Paris' best-known works include biographies of film stars Louise Brooks, Greta Garbo and Audrey Hepburn. He is a movie reviewer for the Pittsburgh Post-Gazette, and co-hosted a weekly radio show on WQED-FM. Paris has won awards for cultural and investigative reporting. He is currently engaged in writing a biography of Franklin Pierce (tentatively titled Pierce in Oblivion), the 14th President of the United States.
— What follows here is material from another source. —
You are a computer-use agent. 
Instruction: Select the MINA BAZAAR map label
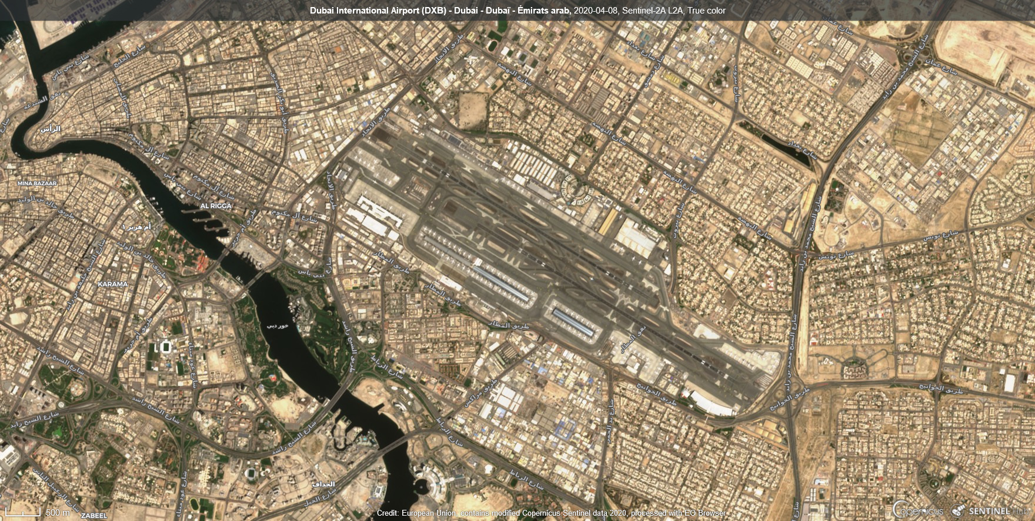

Louise Brooks (Knopf, 1989) is Paris's biography of the silent film star. Louise Brooks was named Film Book of the Year by Leonard Maltin.[1] In reviewing the book, the Daily Express stated "Barry Paris has written the model of a movie biography".[2] Similarly, the Irish Times added, "In a short review it is impossible to give even a taste of the splendor of Mr Paris's work. It is one of the best biographies I have ever read, erudite, literate and always in search of its subject."[3] The book was published in Europe and South America and remains in print in the United States. Along with this biography, Paris has written articles on the actress and scripted the Emmy-nominated documentary Louise Brooks: Looking for Lulu (1998).
Paris authored Tony Curtis: The Autobiography (William Heinemann, 1993); Garbo (Knopf, 1995); Audrey Hepburn (Putnam, 1996), a biography of the iconic actress which was published in eight countries and Song of Haiti (Public Affairs, 2000), the story of Dr Larry and Gwen Mellon and their hospital at Deschapelles, Haiti.
Paris contributed 15 Minutes, But Who's Counting? Andy Warhol and His Icons to The Warhol Look: Glamour, Style, Fashion (Bulfinch Press, 1997); and edited and wrote the preface to Stella Adler on Ibsen, Strindberg, and Chekhov (Knopf, 1999), a collection of talks by the legendary drama teacher. A second, Paris-edited, collection of Stella Adler's talks is in preparation.
As well as the above-mentioned books, Paris published profiles of the novelist and Mozart biographer Marcia Davenport and the early film star Lina Basquette in The New Yorker. Other publications to which he has contributed articles, reviews and interviews include Vanity Fair, Opera News, American Film, Art and Antiques and (The Washington Post).
Paris is a 1969 graduate of Columbia University (where he studied film and Slavic languages) and of the Institute for the Study of the USSR in Munich, where he wrote Russian Cinema and the Soviet Film Industry, an early survey of the subject. Paris is fluent in Russian, Czech, Ukrainian, and Spanish, and has translated plays by Anton Chekhov.
Paris was the editor-publisher of the Prairie Journal of Wichita, Kansas from 1972–1974; feature editor of The Miami Herald from 1979–1980 and critic/reporter of the Pittsburgh Post-Gazette from 1980–1986. From 1981 to 2006 he co-hosted The Sunday Arts Magazine on radio station WQED-FM. The weekly program covered the Pittsburgh/Western Pennsylvania cultural and classical music scene. Among his journalistic awards are the National Sunday Magazine Editors' Best Feature (1993), Pennsylvania Press Association's Best Cultural Story (1982) and three Matrix Awards (1980, 1981, 1993).